Petitioner Sonia Rivera-Gonzalez, a citizen of Mexico, seeks review of the
Board of Immigration Appeals’ (BIA) denial of her motion to reopen her removal
proceedings to seek withholding of removal and deferral of removal under the
Convention Against Torture. We have jurisdiction under 8 U.S.C. § 1252(a), and
we deny in part and dismiss in part the petition.
* This disposition is not appropriate for publication and is not precedent except as provided by Ninth Circuit Rule 36-3. ** The panel unanimously concludes this case is suitable for decision without oral argument. See Fed. R. App. P. 34(a)(2). We review the BIA’s denial of a motion to reopen for abuse of discretion.
Tzompantzi-Salazar v. Garland, 32 F.4th 696, 702 (9th Cir. 2022).

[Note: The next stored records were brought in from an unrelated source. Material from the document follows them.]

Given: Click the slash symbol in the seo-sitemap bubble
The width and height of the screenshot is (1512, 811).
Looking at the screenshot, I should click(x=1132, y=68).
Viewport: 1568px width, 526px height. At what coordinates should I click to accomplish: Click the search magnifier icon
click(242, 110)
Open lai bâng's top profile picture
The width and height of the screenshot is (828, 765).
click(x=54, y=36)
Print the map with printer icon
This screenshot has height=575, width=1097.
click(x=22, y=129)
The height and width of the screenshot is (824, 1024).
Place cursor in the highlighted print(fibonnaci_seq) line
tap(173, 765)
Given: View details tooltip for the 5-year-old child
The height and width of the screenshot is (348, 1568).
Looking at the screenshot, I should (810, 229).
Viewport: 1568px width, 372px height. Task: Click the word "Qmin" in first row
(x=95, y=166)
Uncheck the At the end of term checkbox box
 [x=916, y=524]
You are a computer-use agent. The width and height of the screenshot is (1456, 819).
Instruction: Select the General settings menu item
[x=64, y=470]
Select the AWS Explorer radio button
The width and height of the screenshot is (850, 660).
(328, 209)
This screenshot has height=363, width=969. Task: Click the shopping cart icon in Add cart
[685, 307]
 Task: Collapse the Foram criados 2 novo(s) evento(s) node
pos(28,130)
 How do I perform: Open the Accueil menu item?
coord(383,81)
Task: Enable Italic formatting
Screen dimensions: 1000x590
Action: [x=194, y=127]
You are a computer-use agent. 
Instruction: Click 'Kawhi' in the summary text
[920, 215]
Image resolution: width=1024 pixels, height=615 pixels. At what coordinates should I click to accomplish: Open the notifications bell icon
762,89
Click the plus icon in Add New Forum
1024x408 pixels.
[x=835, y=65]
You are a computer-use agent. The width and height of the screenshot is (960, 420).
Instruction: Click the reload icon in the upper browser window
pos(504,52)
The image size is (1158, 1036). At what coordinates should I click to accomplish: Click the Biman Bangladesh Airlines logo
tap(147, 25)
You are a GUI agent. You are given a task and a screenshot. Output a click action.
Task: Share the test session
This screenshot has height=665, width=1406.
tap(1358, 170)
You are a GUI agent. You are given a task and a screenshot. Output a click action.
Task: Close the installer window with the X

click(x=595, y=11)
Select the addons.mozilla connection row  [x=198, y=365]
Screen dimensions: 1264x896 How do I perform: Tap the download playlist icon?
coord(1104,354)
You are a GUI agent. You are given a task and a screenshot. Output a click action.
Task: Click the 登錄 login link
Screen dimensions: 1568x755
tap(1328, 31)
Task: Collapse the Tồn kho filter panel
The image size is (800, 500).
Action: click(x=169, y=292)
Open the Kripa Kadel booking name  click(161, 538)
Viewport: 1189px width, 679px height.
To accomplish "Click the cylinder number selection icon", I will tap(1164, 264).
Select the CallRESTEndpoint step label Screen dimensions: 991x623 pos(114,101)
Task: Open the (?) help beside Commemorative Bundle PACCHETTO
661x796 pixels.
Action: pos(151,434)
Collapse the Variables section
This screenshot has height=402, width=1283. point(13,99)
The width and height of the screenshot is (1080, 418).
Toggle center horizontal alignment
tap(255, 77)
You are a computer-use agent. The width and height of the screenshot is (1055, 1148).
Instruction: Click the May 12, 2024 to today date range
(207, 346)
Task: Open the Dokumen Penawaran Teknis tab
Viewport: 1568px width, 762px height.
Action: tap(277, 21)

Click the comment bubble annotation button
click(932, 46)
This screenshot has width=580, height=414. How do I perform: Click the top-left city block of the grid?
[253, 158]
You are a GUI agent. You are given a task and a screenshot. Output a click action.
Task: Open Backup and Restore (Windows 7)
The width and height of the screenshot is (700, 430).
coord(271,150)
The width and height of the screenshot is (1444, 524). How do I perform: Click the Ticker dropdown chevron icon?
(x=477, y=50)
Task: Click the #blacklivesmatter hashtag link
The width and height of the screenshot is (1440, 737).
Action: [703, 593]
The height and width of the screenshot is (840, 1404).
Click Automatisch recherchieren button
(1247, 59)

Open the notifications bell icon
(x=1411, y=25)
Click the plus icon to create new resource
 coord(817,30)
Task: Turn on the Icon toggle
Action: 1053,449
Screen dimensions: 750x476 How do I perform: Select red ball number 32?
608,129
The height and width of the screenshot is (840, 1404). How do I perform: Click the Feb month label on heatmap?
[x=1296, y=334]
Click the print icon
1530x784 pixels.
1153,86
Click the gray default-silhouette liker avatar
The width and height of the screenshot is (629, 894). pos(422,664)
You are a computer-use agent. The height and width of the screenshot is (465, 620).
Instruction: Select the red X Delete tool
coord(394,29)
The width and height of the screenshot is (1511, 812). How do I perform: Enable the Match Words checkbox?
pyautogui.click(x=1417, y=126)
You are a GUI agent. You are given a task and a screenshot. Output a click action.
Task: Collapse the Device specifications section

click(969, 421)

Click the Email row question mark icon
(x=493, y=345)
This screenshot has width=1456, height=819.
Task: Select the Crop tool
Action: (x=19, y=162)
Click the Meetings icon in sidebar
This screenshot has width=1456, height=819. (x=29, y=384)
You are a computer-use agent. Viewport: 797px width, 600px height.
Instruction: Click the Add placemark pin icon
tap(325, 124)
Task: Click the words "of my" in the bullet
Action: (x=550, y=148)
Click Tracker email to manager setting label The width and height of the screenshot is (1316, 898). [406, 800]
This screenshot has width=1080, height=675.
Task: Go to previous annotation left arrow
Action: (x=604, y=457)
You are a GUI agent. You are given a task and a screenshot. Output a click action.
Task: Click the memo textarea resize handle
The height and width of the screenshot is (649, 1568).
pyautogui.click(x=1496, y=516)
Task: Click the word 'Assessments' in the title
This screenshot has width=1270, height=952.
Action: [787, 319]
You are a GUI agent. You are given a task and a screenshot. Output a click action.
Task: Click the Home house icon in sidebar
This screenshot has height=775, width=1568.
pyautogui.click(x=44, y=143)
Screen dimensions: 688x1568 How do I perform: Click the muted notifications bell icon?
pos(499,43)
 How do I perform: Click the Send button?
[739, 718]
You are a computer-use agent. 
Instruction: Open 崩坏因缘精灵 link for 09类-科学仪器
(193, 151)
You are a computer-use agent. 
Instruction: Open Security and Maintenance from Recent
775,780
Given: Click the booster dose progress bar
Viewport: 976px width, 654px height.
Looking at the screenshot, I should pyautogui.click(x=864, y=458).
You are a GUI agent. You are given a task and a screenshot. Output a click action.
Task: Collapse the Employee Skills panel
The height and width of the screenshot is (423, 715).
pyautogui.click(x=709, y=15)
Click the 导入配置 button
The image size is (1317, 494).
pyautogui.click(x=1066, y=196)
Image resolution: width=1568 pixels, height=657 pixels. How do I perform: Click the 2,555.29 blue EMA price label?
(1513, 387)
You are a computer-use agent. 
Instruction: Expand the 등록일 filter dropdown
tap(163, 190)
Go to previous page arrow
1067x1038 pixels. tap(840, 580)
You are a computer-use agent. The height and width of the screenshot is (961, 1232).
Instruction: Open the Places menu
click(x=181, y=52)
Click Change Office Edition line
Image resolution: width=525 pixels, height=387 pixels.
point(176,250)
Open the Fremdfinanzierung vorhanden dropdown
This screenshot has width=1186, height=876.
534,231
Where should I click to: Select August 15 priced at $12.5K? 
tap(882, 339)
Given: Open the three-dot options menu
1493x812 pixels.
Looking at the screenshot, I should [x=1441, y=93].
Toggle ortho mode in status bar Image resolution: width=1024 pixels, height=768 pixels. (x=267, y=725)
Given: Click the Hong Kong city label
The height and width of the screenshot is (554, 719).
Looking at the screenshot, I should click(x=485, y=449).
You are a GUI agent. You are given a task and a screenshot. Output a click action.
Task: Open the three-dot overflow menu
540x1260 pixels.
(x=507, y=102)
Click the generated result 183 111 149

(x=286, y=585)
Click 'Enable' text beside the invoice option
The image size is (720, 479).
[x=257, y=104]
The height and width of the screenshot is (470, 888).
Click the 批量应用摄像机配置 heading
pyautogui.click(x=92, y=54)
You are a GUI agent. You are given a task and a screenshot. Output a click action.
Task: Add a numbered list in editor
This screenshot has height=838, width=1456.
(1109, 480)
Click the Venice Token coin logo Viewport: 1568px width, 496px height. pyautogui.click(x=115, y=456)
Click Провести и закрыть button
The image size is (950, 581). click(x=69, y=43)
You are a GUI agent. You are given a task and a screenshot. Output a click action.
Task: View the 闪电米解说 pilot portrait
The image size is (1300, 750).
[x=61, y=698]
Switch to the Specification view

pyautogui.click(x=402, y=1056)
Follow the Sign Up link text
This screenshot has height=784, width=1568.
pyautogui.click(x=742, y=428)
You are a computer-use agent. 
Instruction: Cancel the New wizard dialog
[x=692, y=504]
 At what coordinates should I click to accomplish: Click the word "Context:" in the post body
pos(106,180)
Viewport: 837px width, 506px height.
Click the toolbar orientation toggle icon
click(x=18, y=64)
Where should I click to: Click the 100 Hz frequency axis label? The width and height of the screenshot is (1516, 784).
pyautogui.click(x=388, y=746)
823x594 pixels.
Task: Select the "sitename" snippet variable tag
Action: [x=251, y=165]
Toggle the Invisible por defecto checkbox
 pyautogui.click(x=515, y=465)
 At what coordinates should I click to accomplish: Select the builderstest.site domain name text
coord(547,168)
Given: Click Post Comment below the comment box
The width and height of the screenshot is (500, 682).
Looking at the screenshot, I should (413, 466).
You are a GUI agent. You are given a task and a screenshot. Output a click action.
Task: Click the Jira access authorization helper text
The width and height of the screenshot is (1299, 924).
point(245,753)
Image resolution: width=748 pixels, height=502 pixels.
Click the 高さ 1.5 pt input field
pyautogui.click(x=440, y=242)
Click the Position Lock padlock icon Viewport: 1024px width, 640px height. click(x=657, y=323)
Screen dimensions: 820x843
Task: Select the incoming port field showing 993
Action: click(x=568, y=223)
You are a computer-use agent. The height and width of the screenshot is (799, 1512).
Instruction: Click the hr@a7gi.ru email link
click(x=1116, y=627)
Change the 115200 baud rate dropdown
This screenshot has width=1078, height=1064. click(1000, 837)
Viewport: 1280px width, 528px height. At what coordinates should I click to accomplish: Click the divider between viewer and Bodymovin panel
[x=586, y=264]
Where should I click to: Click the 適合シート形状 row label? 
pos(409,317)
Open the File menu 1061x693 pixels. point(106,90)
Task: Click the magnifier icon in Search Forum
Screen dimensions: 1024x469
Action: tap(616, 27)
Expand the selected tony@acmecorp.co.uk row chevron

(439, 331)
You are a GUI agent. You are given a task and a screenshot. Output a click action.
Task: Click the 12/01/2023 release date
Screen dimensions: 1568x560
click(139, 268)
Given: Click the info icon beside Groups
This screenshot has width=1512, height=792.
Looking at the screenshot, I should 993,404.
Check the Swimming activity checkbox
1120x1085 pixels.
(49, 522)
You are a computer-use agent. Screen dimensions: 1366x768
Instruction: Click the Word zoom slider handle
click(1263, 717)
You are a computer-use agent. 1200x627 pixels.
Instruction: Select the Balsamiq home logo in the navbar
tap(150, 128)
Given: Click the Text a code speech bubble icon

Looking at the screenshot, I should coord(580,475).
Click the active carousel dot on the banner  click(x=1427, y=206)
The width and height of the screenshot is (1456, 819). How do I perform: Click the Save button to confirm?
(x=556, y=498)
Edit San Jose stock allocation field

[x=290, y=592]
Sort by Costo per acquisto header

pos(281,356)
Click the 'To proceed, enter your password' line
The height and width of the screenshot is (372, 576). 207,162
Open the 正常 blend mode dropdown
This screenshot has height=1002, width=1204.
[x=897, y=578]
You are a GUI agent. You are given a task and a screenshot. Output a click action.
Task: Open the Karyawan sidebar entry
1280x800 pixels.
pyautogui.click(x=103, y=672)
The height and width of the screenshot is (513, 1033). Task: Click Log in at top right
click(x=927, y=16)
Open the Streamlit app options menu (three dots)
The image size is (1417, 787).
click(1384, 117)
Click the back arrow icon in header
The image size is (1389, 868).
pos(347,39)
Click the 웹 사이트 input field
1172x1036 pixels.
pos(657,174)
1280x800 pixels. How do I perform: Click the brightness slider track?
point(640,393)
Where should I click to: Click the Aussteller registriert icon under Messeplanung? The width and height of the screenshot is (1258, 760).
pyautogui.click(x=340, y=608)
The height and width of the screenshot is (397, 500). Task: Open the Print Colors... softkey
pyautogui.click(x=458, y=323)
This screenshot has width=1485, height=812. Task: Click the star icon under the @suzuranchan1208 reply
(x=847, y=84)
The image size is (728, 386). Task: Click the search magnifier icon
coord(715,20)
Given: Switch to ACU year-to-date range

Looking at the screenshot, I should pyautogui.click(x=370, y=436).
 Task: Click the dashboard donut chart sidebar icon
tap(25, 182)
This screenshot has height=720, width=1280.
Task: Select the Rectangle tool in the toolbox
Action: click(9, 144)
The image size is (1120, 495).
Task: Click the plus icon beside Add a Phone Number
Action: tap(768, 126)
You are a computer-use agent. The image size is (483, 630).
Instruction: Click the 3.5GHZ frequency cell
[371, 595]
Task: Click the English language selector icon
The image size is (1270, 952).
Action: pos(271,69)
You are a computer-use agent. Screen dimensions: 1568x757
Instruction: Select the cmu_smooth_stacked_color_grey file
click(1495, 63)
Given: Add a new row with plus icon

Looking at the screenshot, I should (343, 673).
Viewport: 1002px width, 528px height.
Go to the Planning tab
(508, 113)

The BIA did not abuse its discretion in denying Rivera-Gonzalez’s motion
because she failed to demonstrate material changed country conditions based on
evidence that was unavailable at the time of her prior hearing in 2016. See 8
U.S.C. § 1229a(c)(7)(C)(ii); 8 C.F.R. § 1003.2(c)(3)(ii). Much of the
documentary evidence that Rivera-Gonzalez submitted to show changed
conditions for LGBTQ persons in Mexico was available at the time of her prior
hearing. And the record does not establish that the BIA abused its discretion in
concluding that her remaining evidence demonstrates only “incremental” change,
not a “material” change. See Najmabadi v. Holder, 597 F.3d 983, 990 (9th Cir.
2010).
Rivera-Gonzalez also challenges the BIA’s refusal to sua sponte grant
reopening. We lack jurisdiction to review the BIA’s discretionary judgment not
to sua sponte reopen removal proceedings where Rivera-Gonzalez has not raised
a colorable legal or constitutional challenge. See Menendez-Gonzalez v. Barr, 929
F.3d 1113, 1116 (9th Cir. 2019); Mendez-Castro v. Mukasey, 552 F.3d 975, 978
(9th Cir. 2009). Rivera-Gonzalez’s equitable tolling argument is a restatement of
her changed-conditions argument. And her due process argument—that the denial
of her motion violated her rights “to substantive and procedural due process by
depriving her review of her immigration case”—is “merely an abuse of discretion
claim re-packaged as a constitutional claim.” Negrete v. Holder, 567 F.3d 419,
2 21-80 422 (9th Cir. 2009). “A ‘petitioner may not create the jurisdiction that Congress
chose to remove simply by cloaking an abuse of discretion argument
in constitutional garb.’” Id. (quoting Torres-Aguilar v. INS, 246 F.3d 1267, 1271
(9th Cir. 2001)).
PETITION DENIED IN PART; DISMISSED IN PART.1
1 We also deny as moot Rivera-Gonzalez’s motion for a stay of removal pending appeal.